May's speech was meant to rally her party behind her after a disappointing general election sheared its numbers in Parliament.

May said, "This Conservative Party must pledge to renew the British dream in this country once again."

But the prime minister was betrayed three times during her speech: first, by her own larynx.

A heavy cough plagued May throughout the speech, periodically undermining her talking points. May couldn't shake the cough despite a Cabinet member's timely intervention with a lozenge, though she made light of it after the fact.

May's second betrayal came from the audience, which concealed a man waiting to rush the stage to give May a fake government pink slip dismissing her from her job.

The prankster said Foreign Secretary Boris Johnson asked him to deliver the memo. Johnson's reportedly been considering taking a stab at May's position; her conference performance may have added fuel to the fire.
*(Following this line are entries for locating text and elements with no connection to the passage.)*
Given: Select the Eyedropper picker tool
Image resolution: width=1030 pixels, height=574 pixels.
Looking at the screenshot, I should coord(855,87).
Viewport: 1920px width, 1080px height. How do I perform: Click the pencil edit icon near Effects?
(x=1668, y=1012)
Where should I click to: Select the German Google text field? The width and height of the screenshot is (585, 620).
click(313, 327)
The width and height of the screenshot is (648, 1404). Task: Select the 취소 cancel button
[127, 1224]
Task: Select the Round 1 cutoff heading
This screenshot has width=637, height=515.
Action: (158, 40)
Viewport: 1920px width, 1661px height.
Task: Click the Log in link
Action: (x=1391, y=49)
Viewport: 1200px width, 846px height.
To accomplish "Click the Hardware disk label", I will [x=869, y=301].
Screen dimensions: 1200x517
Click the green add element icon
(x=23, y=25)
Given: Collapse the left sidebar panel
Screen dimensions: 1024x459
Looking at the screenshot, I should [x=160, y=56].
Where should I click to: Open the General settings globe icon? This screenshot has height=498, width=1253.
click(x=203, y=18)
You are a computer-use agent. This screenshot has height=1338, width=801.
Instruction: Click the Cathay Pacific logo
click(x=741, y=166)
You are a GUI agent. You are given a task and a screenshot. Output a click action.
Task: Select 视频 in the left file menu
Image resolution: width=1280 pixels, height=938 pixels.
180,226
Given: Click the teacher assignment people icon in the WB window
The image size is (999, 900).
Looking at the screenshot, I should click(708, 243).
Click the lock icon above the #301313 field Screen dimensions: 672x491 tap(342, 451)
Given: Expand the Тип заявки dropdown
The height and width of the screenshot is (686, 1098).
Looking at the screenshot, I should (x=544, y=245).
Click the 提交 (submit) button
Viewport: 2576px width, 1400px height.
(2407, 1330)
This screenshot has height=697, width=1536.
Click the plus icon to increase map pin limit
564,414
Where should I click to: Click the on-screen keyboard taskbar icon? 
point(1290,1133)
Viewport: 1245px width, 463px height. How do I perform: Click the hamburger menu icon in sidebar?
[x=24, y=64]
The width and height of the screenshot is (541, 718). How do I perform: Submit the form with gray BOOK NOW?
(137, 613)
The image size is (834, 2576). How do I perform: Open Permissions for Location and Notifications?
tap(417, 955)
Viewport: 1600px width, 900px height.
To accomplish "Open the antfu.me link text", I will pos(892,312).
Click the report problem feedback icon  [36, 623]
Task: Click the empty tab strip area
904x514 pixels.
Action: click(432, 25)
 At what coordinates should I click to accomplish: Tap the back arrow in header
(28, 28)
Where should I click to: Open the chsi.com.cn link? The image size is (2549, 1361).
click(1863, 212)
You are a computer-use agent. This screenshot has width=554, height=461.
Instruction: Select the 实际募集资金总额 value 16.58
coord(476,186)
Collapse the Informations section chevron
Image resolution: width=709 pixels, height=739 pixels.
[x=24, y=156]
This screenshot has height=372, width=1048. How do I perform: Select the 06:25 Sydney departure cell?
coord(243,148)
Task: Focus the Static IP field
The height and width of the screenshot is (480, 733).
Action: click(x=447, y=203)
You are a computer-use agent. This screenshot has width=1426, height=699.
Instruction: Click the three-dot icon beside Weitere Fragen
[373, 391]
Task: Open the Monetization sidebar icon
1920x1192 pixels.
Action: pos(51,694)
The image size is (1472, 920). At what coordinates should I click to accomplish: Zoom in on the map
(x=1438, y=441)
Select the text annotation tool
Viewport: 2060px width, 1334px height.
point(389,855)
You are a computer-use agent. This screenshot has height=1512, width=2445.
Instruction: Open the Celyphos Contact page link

At the end of her speech, May was betrayed once again by her own message, which literally fell apart as she was speaking. As political metaphors go, it's rather heavy-handed.

Granted, most of this stuff was about the style of this speech rather than the substance. But May has an admitted style problem — she opened her speech by apologizing for a general election campaign that was "too scripted, too presidential."

But the speech did have a solid bit of substance to placate the critics: May announced her government would spend an additional $2.6 billion on affordable home projects.